Een tentoonstelling met als thema de kleur zwart lijkt bijna een modeverschijnsel. In het Museum Hof van Busleyden was er recent Back to Black en in Albertina in Wenen loopt momenteel Schwarz Weiss & Grau. In de tentoonstelling in galerie Transit speelt de kleur zwart een belangrijke rol, maar er is meer aan de hand. De betekenis van de kleur zwart wordt geassocieerd met macht, angst, mysterie, kracht, autoriteit, elegantie, formaliteit, dood, kwaad en agressie, autoriteit, rebellie en verfijning. Zwart is vereist voor alle andere kleuren om diepte en variatie in tint te hebben. Heel bewust is in de titel gekozen voor een splitsing tussen de letters ZW en ART. ZW wordt vaak gebruikt als afkorting voor zwart-wit in de fotografie, maar er is echter ook de tegenstelling tussen zwart en wit in de sociale en politieke spanningen in de VS en het VK, maar ook in Europa. En iemand die zwart-wit denkt wordt een gebrek aan nuancering verweten. In deze tentoonstelling wordt een ruim kader aan interpretatiemogelijkheden van de kleur zwart aangekaart. In grote lijnen is ze opgebouwd rond drie thema’s: religie, politiek en maatschappij versus individu.

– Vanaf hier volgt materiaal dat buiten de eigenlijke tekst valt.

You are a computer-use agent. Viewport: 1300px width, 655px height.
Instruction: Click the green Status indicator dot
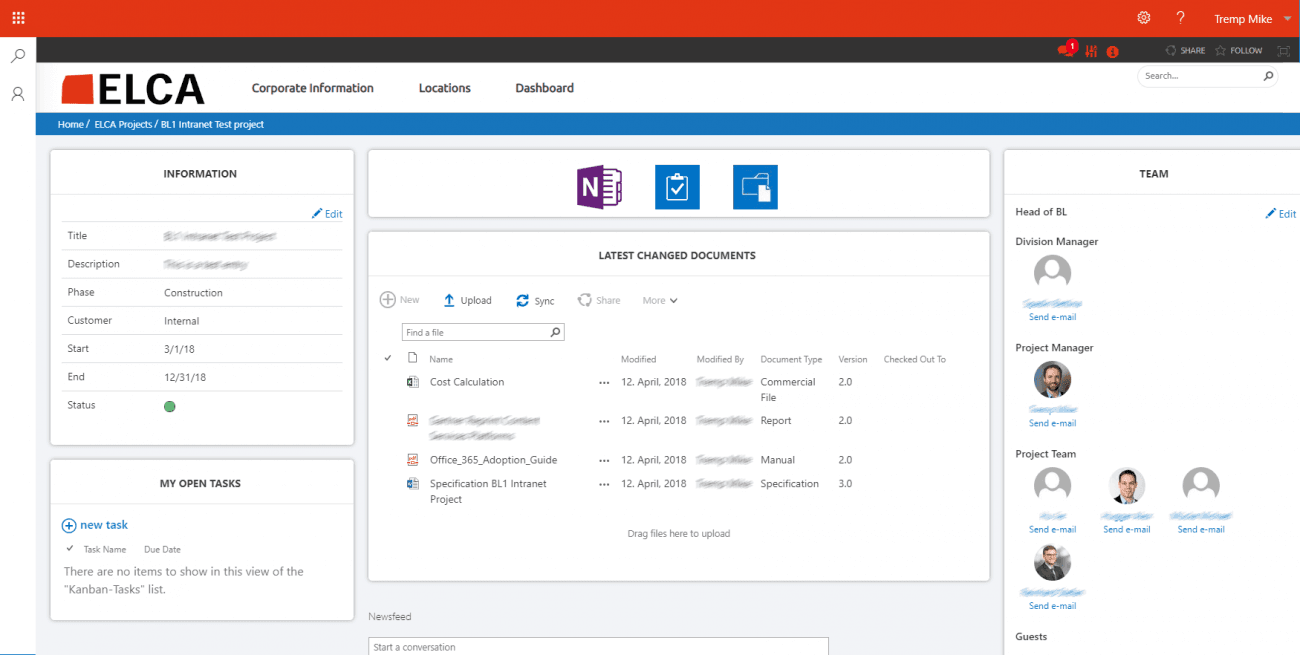click(170, 406)

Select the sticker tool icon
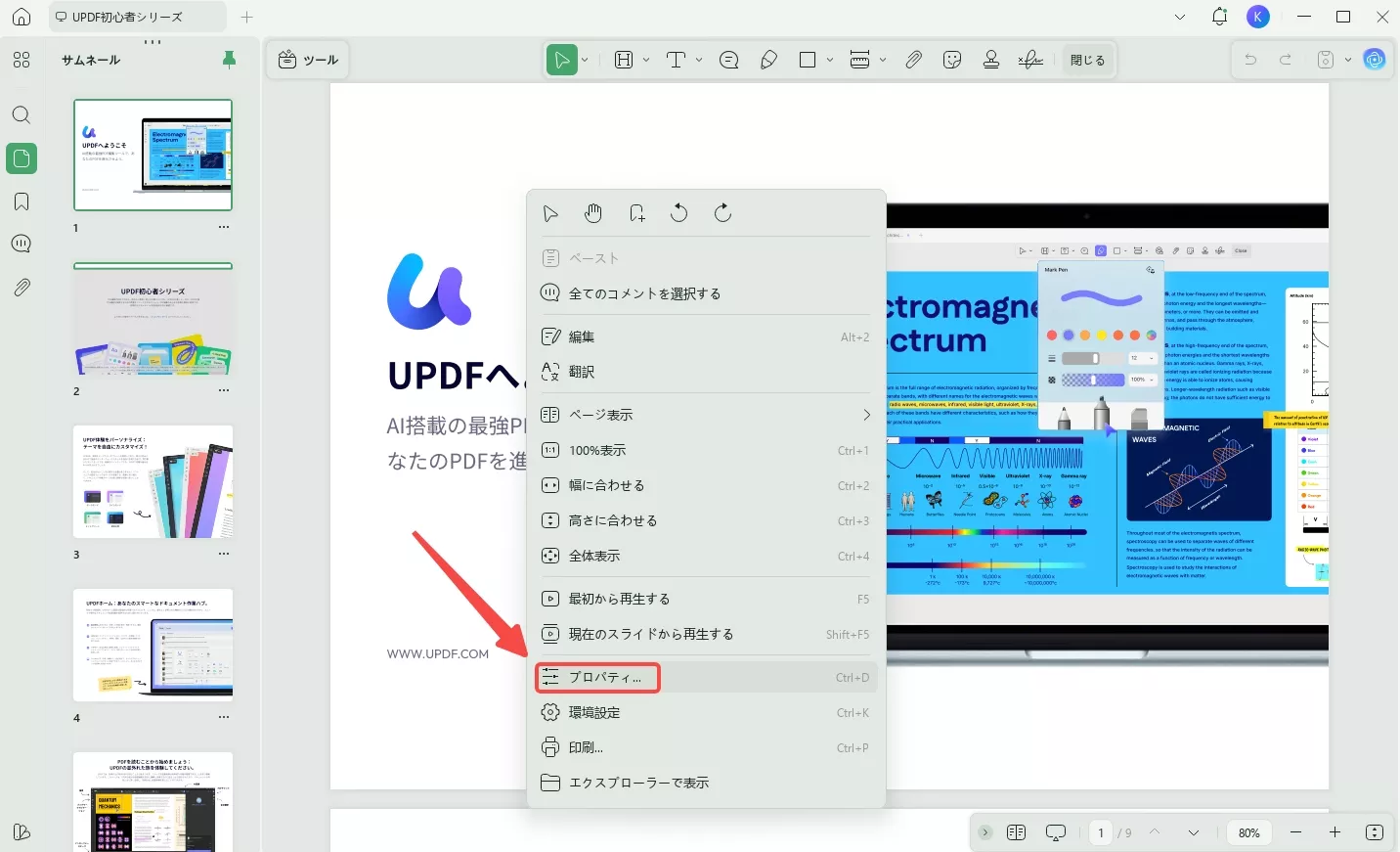(x=952, y=60)
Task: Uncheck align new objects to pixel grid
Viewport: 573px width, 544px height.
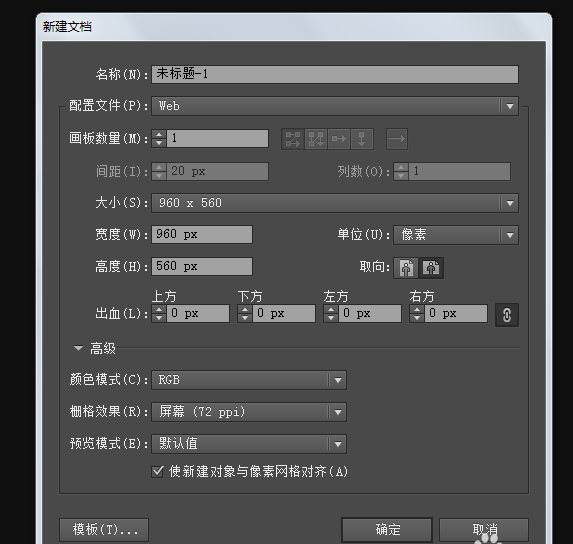Action: click(157, 471)
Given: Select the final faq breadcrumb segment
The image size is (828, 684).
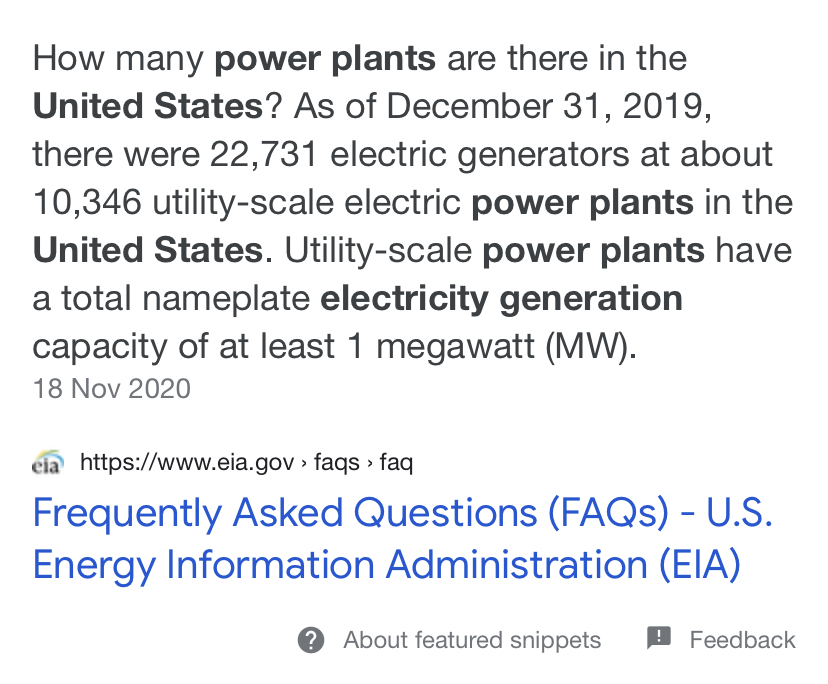Looking at the screenshot, I should (x=396, y=463).
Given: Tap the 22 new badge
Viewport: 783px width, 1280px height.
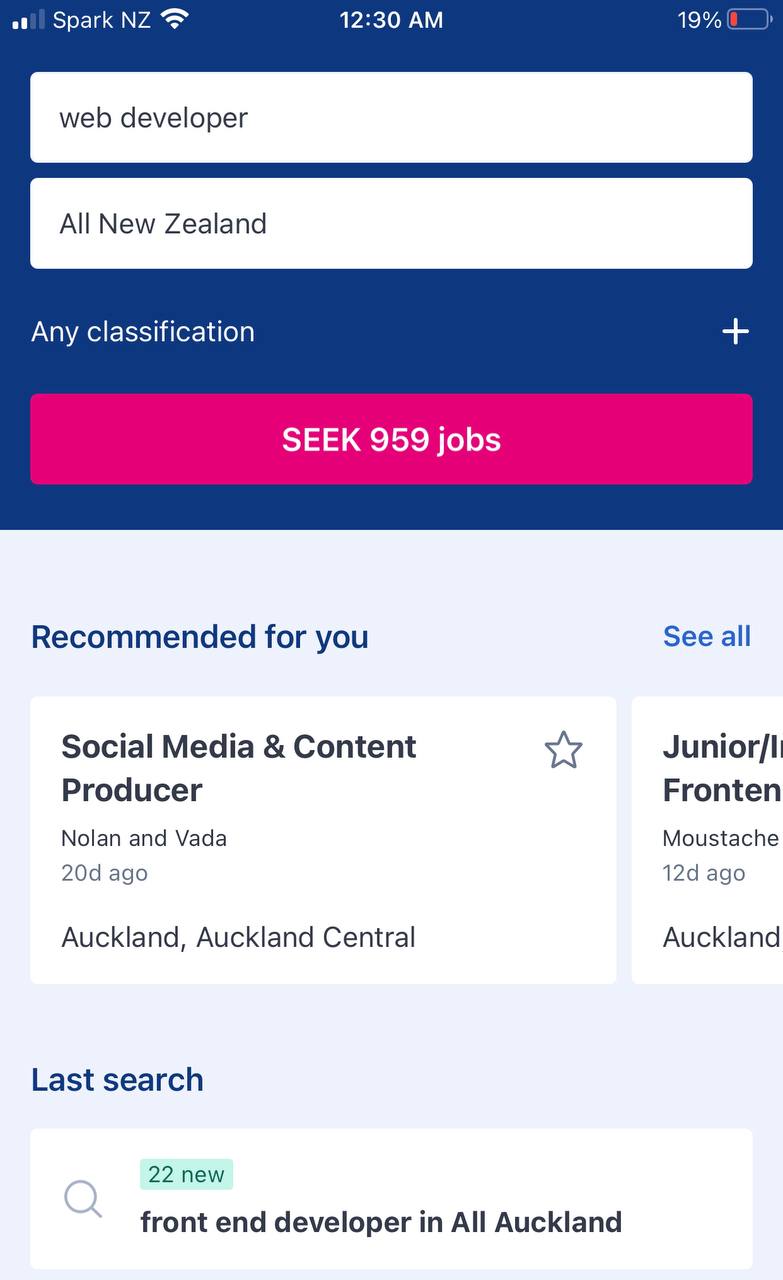Looking at the screenshot, I should (x=186, y=1175).
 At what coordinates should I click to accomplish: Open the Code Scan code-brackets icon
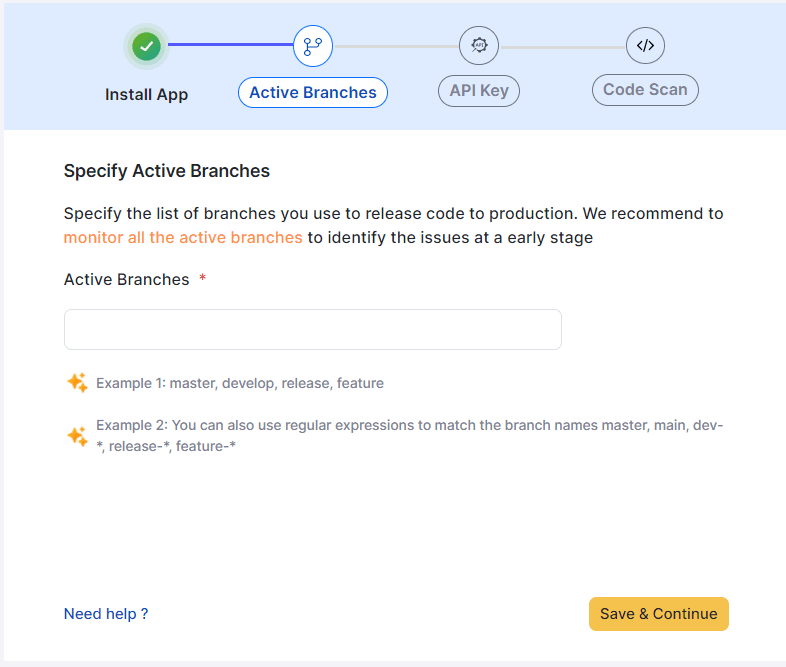(645, 45)
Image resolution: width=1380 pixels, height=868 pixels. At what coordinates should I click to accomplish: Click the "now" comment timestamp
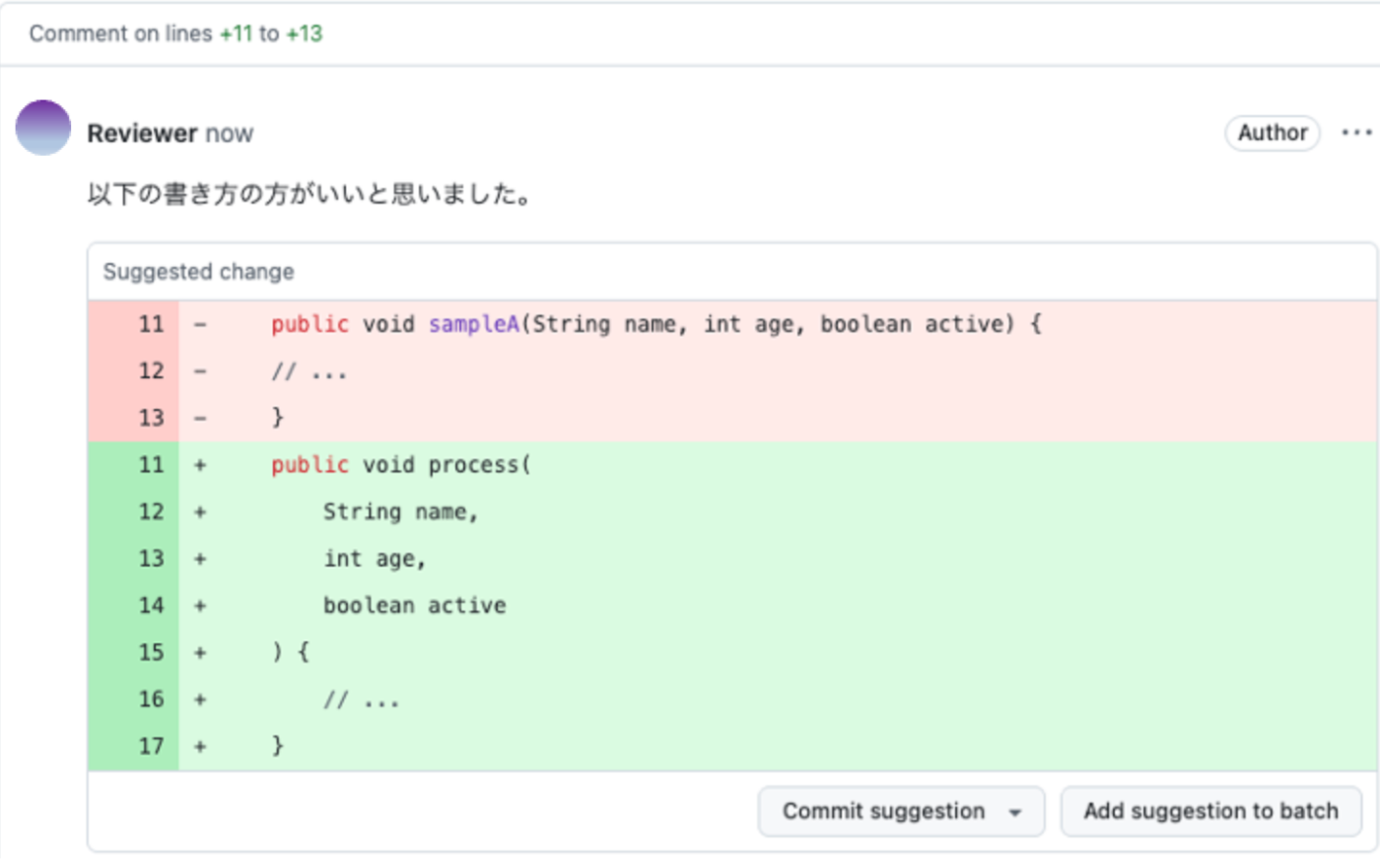[x=230, y=134]
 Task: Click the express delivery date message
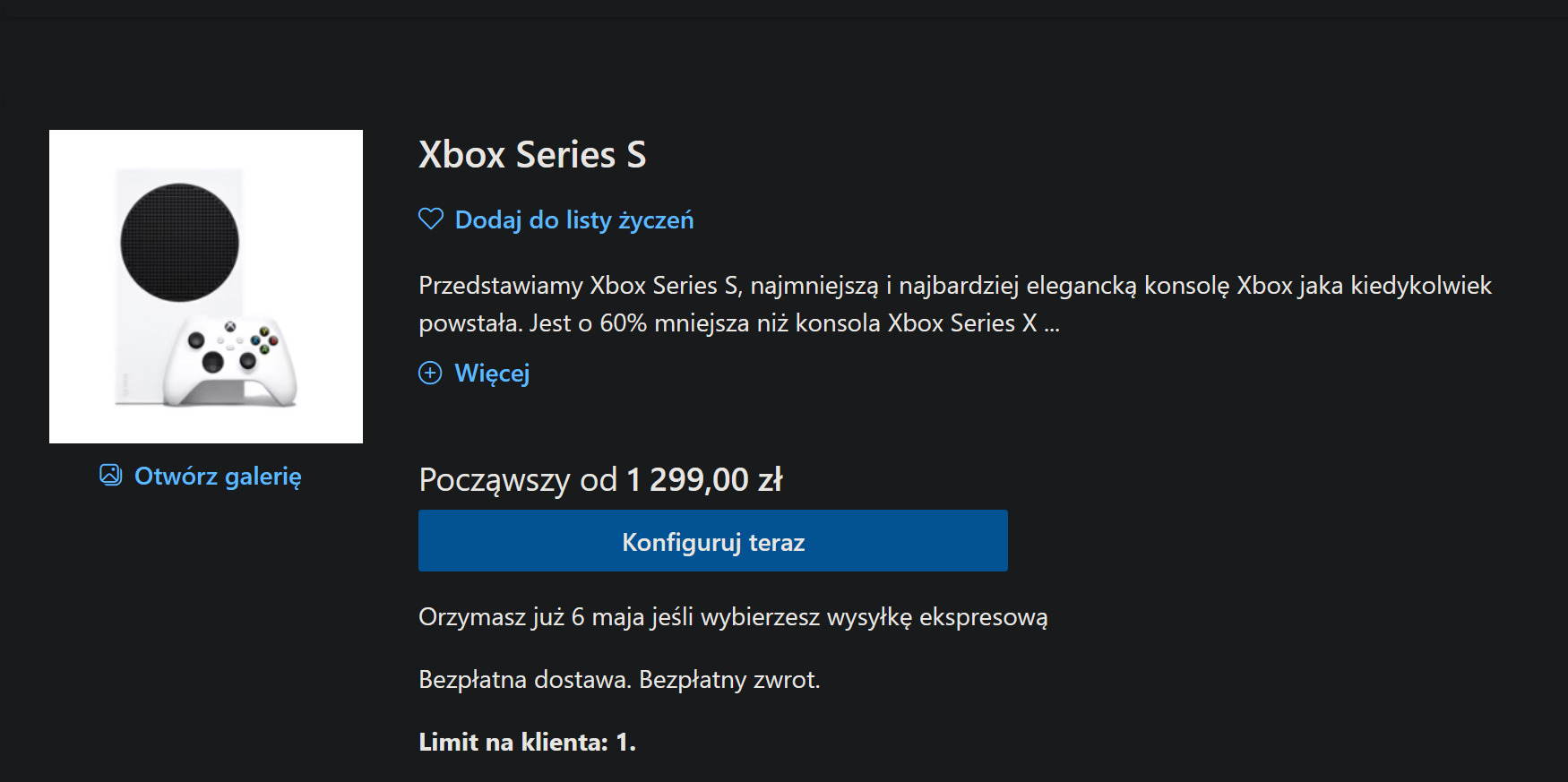point(733,617)
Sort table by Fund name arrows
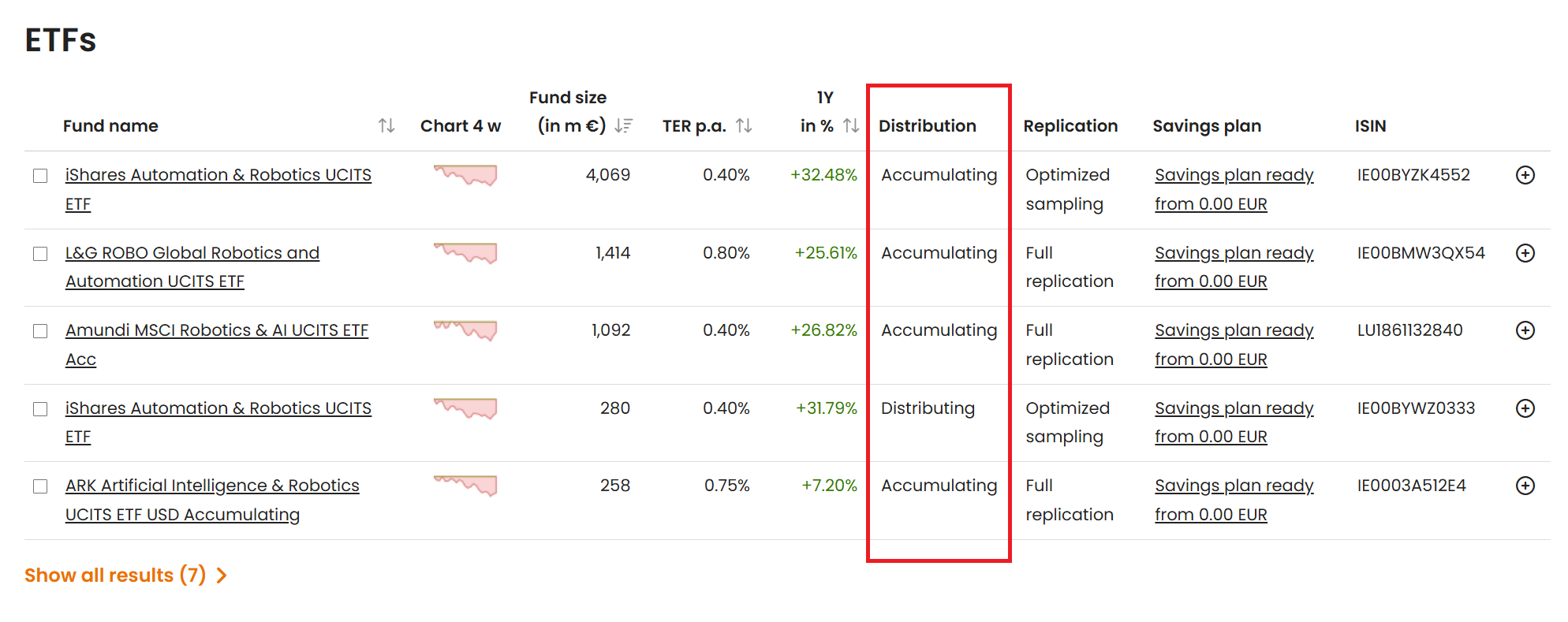Screen dimensions: 1568x622 386,126
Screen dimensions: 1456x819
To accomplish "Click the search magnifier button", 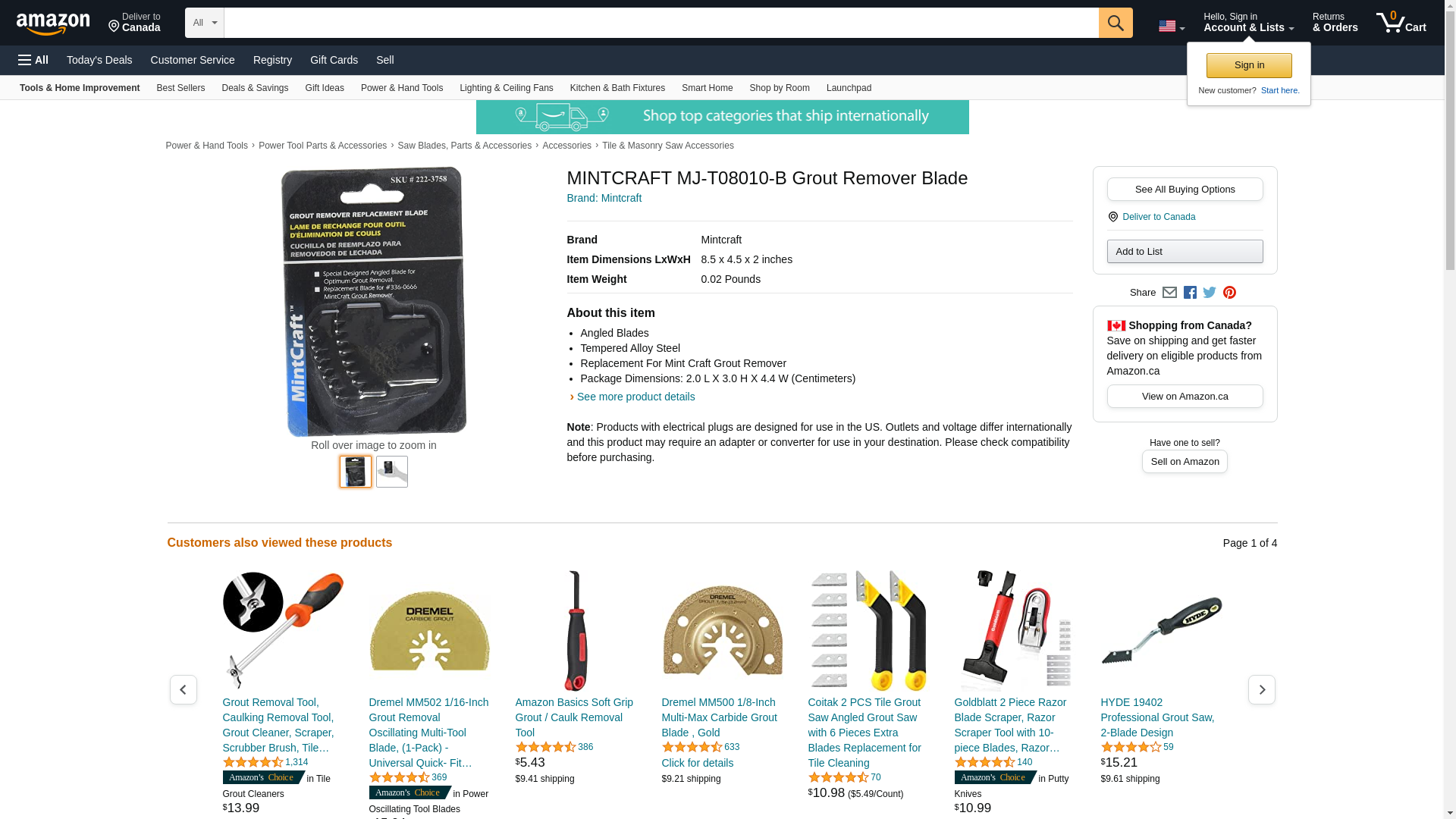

Bij het binnenkomen wordt de bezoeker geconfronteerd met Les plus décidés [2017] van Mehdi-Georges Lahlou, zes met stof beklede zwarte panelen met de namen van zes profeten. Verder in het luik religie toont Daniël Bellon twee werken, een mandylion [een interpretatie van het niet door mensenhanden gemaakt portret van Jezus Christus, The Veil, 2011] en The Second Coming [2015], een laatste oordeel in tekstvorm. Mehdi-Georges Lahlou heeft een klassieke Madonna-voorstelling vermengd met een arabisch motief [de moucharabieh] en het beeld bedekt met een huid van houtskool, als een sluier over het geheel, de Black Madonna [201]. Een zwart aluminium drieluik van Allart Lakke [z.t., nickname Zwarte Madonna, 1999-2000] vervolledigt de verwijzing naar het christendom, waarbij de bezoeker de inhoudelijke invulling zelf kan geven. Het bekende symbool voor de islam is de Kaäba in Mekka en moslims weten dat er een Zwarte Steen [waarschijnlijk een meteoriet] als hoeksteen is gebruikt. Lahlou toont zijn interpretatie in zwart glas van het object dat de pelgrims proberen aan te raken of te kussen: Uncertain Black Stone [2016].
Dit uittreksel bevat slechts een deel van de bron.